*Text segment:*
────────────────────────────────────────
I swear that’s what I said to the coffee shop dude. He must have been having a serious brain fart because he emptied then threw my water bottle out. He. Threw. My. Water. Out!! Who does that!
 

Ok, calm down Michelle – settle petal – it was a 3 day old water bottle. But…..water is my life prop. Other mythical ‘well’ people might have things like lipstick as there ‘must have in my handbag item’ life prop. Mine is water. And eye drops. And hand sanitizer. And pain meds for all types of pain. 

One of my first symptoms of inflammatory arthritis was dry eyes & dry mouth. Like eyes so dry that my eyelids would stick to my eyeballs (well that was hysterical the first time it happened at 3am…getting slightly old now). A mouth so dry that I would, could and do choke on food. 

These freakin’ annoying symptoms endure. They never leave me. It’s like we’re in a weird friendship where they make me crave water & I have to constantly cave to their demands. None of my drug treatments have really resolved these 2 symptoms. If they were friends they would be so in the frenemy zone.

So back to the coffee shop dude. I immediately asked to buy a new bottle (I do hate ruining the environment because of my need for water in plastic bottles – but what’s a girl to do?) “We only sell water in glass bottles here”. Oh holy stab my eyes out with steak knives – what form of derivative hippsterism is this???? My shoulder already aches from holding my bag – it ain’t gonna cope with glass. So I smile (wanly) and trudge away. 

I trudged around looking for somewhere that would sell me just a plain bottle of water. I had a busy day and this extra trudge had not been factored in and I would pay for this later. Well after 10 minutes I found a water bottle and lovingly stroked it as I antibacterialised my hands and cracked the top – and swigged away. Bliss.

This whole event really got me to thinking about how dependant I am on my little life props – the things that get me out the door and keep me within a reasonable level of comfort.

And none of the things below are luxuries – they are my essentials. My lovely little precious bottle of Hylo-forte eye drops are número uno – if I don’t have that bottle and a backup – well life as I know it ends and that’s it. I really need to have access to water because – throat closing up – not fun. Anti Bac gel – because I don’t want the germs I already have little alone your germs (sorry not sorry). Lip balm – dry lips are a pain. And then there is the pain meds – I have a lovely array for any occasion. Sort of like some people have an array of lip gloss in their petite hand bags – I have the equivalent in pain meds. 

So what are your life props? What’s your ‘must have in my bag’ items?

Thank you for reading this. Thank you for taking time to listen and to hear. Thank you for seeing my life through my joint perspective.
────────────────────────────────────────
*Data extract:*
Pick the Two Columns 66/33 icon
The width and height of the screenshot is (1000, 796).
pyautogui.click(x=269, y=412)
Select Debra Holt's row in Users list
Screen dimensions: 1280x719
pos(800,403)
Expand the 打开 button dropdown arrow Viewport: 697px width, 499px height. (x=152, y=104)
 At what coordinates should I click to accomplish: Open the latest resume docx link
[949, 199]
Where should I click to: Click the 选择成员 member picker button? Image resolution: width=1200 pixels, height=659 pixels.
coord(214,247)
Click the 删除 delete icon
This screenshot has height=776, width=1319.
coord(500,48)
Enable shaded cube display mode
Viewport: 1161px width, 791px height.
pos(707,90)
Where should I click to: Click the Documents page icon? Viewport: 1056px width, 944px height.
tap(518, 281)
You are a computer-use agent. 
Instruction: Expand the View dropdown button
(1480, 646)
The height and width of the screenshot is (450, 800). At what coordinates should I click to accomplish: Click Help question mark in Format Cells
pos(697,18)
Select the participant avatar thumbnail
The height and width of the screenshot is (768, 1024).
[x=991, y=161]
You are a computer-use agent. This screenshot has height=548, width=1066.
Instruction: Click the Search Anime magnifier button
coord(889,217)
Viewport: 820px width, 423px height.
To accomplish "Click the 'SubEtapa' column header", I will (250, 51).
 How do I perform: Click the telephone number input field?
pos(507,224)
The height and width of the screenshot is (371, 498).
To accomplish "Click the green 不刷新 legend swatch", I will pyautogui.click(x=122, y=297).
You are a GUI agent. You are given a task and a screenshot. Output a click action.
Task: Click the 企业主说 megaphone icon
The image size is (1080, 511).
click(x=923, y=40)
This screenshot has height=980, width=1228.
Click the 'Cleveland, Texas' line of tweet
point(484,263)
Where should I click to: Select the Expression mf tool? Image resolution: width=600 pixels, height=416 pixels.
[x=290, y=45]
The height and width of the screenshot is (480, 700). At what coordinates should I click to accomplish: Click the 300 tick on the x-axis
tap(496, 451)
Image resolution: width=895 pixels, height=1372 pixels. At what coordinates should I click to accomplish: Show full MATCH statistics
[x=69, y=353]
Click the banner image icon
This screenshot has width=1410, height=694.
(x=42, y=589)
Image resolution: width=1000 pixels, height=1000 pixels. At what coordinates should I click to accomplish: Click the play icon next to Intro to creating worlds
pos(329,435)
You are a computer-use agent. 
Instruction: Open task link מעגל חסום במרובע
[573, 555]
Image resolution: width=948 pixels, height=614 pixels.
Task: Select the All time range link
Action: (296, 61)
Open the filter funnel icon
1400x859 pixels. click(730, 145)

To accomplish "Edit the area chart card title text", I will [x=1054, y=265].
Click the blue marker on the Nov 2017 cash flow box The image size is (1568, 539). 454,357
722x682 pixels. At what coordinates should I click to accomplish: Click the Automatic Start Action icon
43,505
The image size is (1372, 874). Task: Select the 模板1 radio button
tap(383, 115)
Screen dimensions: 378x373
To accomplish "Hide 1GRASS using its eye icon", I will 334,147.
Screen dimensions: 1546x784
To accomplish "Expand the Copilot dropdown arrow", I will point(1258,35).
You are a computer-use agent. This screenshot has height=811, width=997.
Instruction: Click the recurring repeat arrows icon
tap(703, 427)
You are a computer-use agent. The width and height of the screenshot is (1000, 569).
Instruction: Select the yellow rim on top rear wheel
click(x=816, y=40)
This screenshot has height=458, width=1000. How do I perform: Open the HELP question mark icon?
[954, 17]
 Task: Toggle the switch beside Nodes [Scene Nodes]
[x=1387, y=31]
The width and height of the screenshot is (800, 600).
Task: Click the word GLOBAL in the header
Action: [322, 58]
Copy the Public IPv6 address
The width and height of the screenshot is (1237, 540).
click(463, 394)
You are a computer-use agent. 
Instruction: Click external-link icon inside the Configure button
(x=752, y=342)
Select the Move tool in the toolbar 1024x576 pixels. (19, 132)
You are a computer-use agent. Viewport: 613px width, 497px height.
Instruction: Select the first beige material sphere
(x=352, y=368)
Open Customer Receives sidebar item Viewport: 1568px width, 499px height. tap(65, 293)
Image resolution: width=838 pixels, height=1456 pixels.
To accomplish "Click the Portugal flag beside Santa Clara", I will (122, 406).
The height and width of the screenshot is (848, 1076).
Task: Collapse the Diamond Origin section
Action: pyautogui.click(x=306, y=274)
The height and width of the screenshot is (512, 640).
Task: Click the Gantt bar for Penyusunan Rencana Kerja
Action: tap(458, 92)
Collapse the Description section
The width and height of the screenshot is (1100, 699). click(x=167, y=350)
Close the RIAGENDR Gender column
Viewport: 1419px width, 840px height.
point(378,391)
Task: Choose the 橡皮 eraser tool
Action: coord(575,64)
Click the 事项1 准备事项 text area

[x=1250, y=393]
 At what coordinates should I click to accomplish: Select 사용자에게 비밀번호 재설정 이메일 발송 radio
────────────────────────────────────────
*Problem set:*
- 1) In the post about water and other life props above, retype the passage from "I trudged around" to "swigged away. Bliss.".
- 2) In the post about water and other life props, what does the coffee shop say it sells water in?

*Outputs by task:*
- 1)
I trudged around looking for somewhere that would sell me just a plain bottle of water. I had a busy day and this extra trudge had not been factored in and I would pay for this later. Well after 10 minutes I found a water bottle and lovingly stroked it as I antibacterialised my hands and cracked the top – and swigged away. Bliss.

- 2) Glass bottles.